── SOURCE DOCUMENT ──
Mudear has died suddenly and her three daughters - Betty, Annie Ruth and Emily - have come home to Mulberry, Georgia to put their totally selfish, self-absorbed, complicated mother to rest. But Mudear is not so easily buried. Although her body is lying up at Parkinson Funeral home her spirit is floating around town listening to what her girls are saying about her and their difficult lives as they prepare to put her in the ground. The girls must come to grips with their mother and their own complex lives before they, like Mudear, can find any rest.


A Note from the Author:

Dear Readers,

Thanks for taking the time and attention to read and discuss my works. I hope this guide, like all the reading guides I’ve provided for my novels, is helpful in taking you deeper into the world of Mulberry, Georgia and the folks who inhabit that literary region. I'm working on a new novel that I think you, as readers and fans of UGLY WAYS, will especially appreciate. You'll hear and read more about it in the coming weeks on my website.

Take care. Be blessed.

Tina McElroy Ansa
http://www.tinamcelroyansa.com/

 

UGLY WAYS Reader’s Guide

Synopsis:

UGLY WAYS is the powerful tale of the three Lovejoy sisters – Betty, Emily and Annie Ruth -- reunited in their hometown of Mulberry, Georgia on the occasion of their mother’s death. The sisters have had a complicated love-hate relationship with the woman who insisted on being called Mudear even though she is as far from a Mother Dear as anyone could get. In life, Mudear, a complicated, self-focused woman, ruled her house and raised her daughters with an iron hand, wise sayings and a distant interest after her “change.” Selfish, manipulative, complex Mudear may be dead, but she is far from gone. As the emotionally scarred Lovejoys prepare for their mother’s funeral, Mudear’s spirit hovers above them, complaining about her daughters “ugly ways” in death as she did in life.

With their totally demoralized father Ernest hovering on the periphery of their lives, Betty, Emily and Annie Ruth get about the business of burial. But before the Lovejoy girls can put Mudear in the ground, they must come to grips with their lives, their choices, their feelings and their future with and without Mudear.

The novel challenges the stereotypical image of the African-American mother as a superwoman of unlimited strength, compassion and wisdom. With humor and wisdom, UGLY WAYS explores the past as it affirms the future. As Mudear the realist says, “When you dead, you done, so let the good times roll.”

 

WHERE DID MUDEAR COME FROM?
By Tina McElroy Ansa

Like all my characters, Mudear is a unique individual. Although I hope that she evokes feelings and memories in my readers, she is not based on any one person. She is one of those characters who came to me full blown, fully herself from the start.
───
**REQUEST:** What comes next in the UGLY WAYS reader's guide? Continue it from its final sentence.
── GIVEN INFORMATION ──
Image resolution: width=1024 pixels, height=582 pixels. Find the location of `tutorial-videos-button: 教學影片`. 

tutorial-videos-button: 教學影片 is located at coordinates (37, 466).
───
**WRITTEN RESPONSE:**
Years, decades ago, I had read an introduction to a book of short stories, "Black-Eyed Susans," written about and by black women in which the editor, Mary Helen Washington, wrote that she needed to read stories about all kinds of black women, lax mothers as well as good ones. That comment stuck with me because I, too, believe it's important for a full-range of black folks to be portrayed on the page.

That's where Mudear came from, my thinking about what makes a good mother, what makes a bad mother. How does a woman give all that she must to be a mother without giving up herself. Mudear has resonated with so many people that even sometimes I am surprised. But not really because I know that truth, however it looks and sounds, resonates with the human spirit.

 

THE ‘GIRLS’ OF UGLY WAYS
By Tina McElroy Ansa

While I was on tour promoting my novel UGLY WAYS, a woman about my age came up to me at a bookstore signing with a copy of the novel clutched in her hands. As she handed it to me for signing, she leaned forward and whispered, “I’m Betty. Who are you?”

I proceeded to explain that no one of my characters is me. That each one of the Girls – Betty, Emily and Annie Ruth (I call the Girls because their parents, Poppa and Mudear, call them that.) -- is indeed her own character, and that each one is a fictional character.

“Some of them are like me in some ways,” I explained. “But they are not me.”

I was about to launch into a long discussion of the difference between fiction and nonfiction, when the woman in the bookstore leaned down to me again, put her hand on my arm to stop me, and slowly and with emphasis this time, repeated, “I’m Betty. Who are you?”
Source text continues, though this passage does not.